Le Premier ministre éthiopien va recevoir mardi le prix Nobel de la paix, décerné en octobre en grande partie pour avoir initié, à la surprise générale, le rapprochement avec l'Erythrée en 2018. Les dividendes de la paix retrouvée avaient été remarquables dans un premier temps : les deux pays rouvrent leurs ambassades, une liaison aérienne directe est rétablie entre Asmara et Addis-Abeba et les deux dirigeants étalent leur réconciliation en public lors de plusieurs déplacements dans la région. Mais progressivement, l'optimisme s'estompe : le régime d'Issaias Afeworki, considéré comme l'un des plus fermés et répressifs au monde, ne montre guère de signe d'ouverture. Ainsi, un service national obligatoire et à durée indéterminée y est toujours en vigueur.
La démarcation de la frontière commune — un des points de discorde ayant débouché sur la guerre de 1998-2000 — n'a enregistré aucun progrès tangible. Et quelques mois après la réouverture de plusieurs postes-frontière, dont celui emprunté par Noah pour retrouver son père défunt, ces derniers ont été fermés, sans explication des autorités.
Mais pour Nebay Abraha, artiste érythréen de 23 ans, la paix demeure une bénédiction. Après être entré en Ethiopie par la ville frontalière de Zalambessa il y a plus d'un an, il a gagné Addis-Abeba où il est entré en contact avec des peintres éthiopiens avec qui il échangeait déjà sur les réseaux sociaux. Ces derniers l'ont aidé à placer ses collages et portraits dans deux expositions collectives, offrant à son travail une visibilité et une valeur marchande qu'il n'aurait espérées en restant à Asmara. «Sans la paix, je n'aurai pas eu cette chance. J'aurai été contraint de rester au pays», se félicite-t-il. Le quotidien n'est pourtant pas rose pour les artistes érythréens installés à Addis-Abeba.

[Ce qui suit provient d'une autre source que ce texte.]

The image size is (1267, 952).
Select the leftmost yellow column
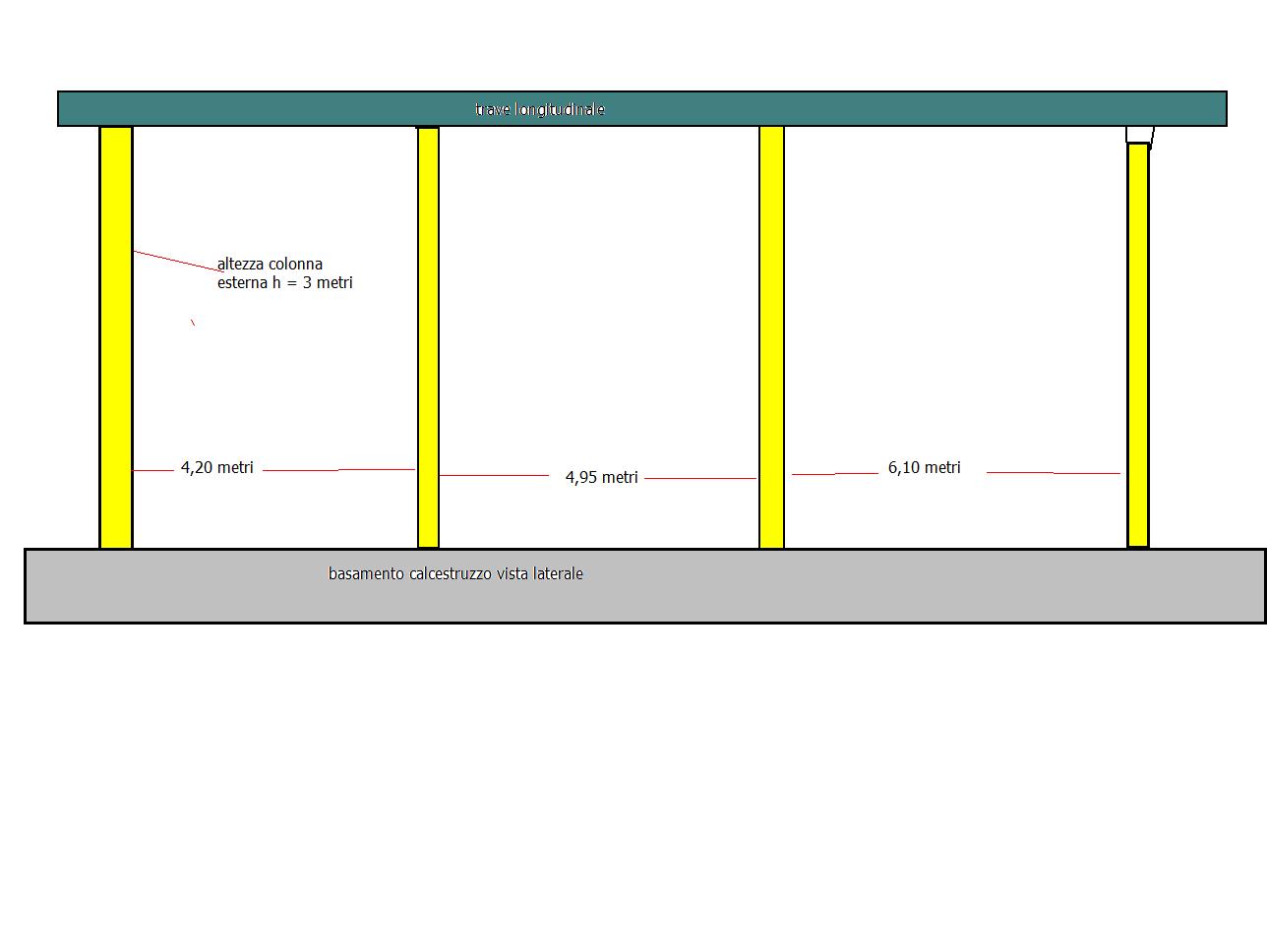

A Asmara, Nebay vivait dans un appartement et peignait dans un atelier contigu. Désormais, il occupe un minuscule studio dans une banlieue d'Addis-Abeba. Son chevalet est posé juste à côté de son matelas et d'un panier dans lequel cohabitent ses couleurs et de maigres provisions.
Il explique que la vie est encore plus difficile pour les artistes plus âgés qui ont laissé une famille derrière eux à Asmara. Mais les opportunités offertes par Addis-Abeba valent les sacrifices, selon lui.«Je ne regrette rien car j'ai pu montrer mon travail ici», dit-il. Comme la plupart des autres artistes érythréens installés à Addis-Abeba, Noah et Nebay produisent des œuvres apolitiques et se montrent réticents à commenter la situation politique en Erythrée, où ils espèrent tous deux vivre à nouveau, un jour. Mais il espèrent que leur travail contribuera au succès de la paix entre les deux voisins. Noah est ainsi à la recherche de financements pour une exposition qui réunirait des artistes des deux pays.
«J'aimerais partager mon expérience ici. Je voudrais la partager avec mes amis d'Asmara», explique-t-il.
Quant au prix Nobel décerné à Abiy Ahmed, Noah veut croire que la paix entre les deux pays finira par se concrétiser à tous les niveaux. «Tout n'est pas terminé. Nous attendons. Je sais que c'est un processus». Mais, veut-il croire, «tout finit par arriver».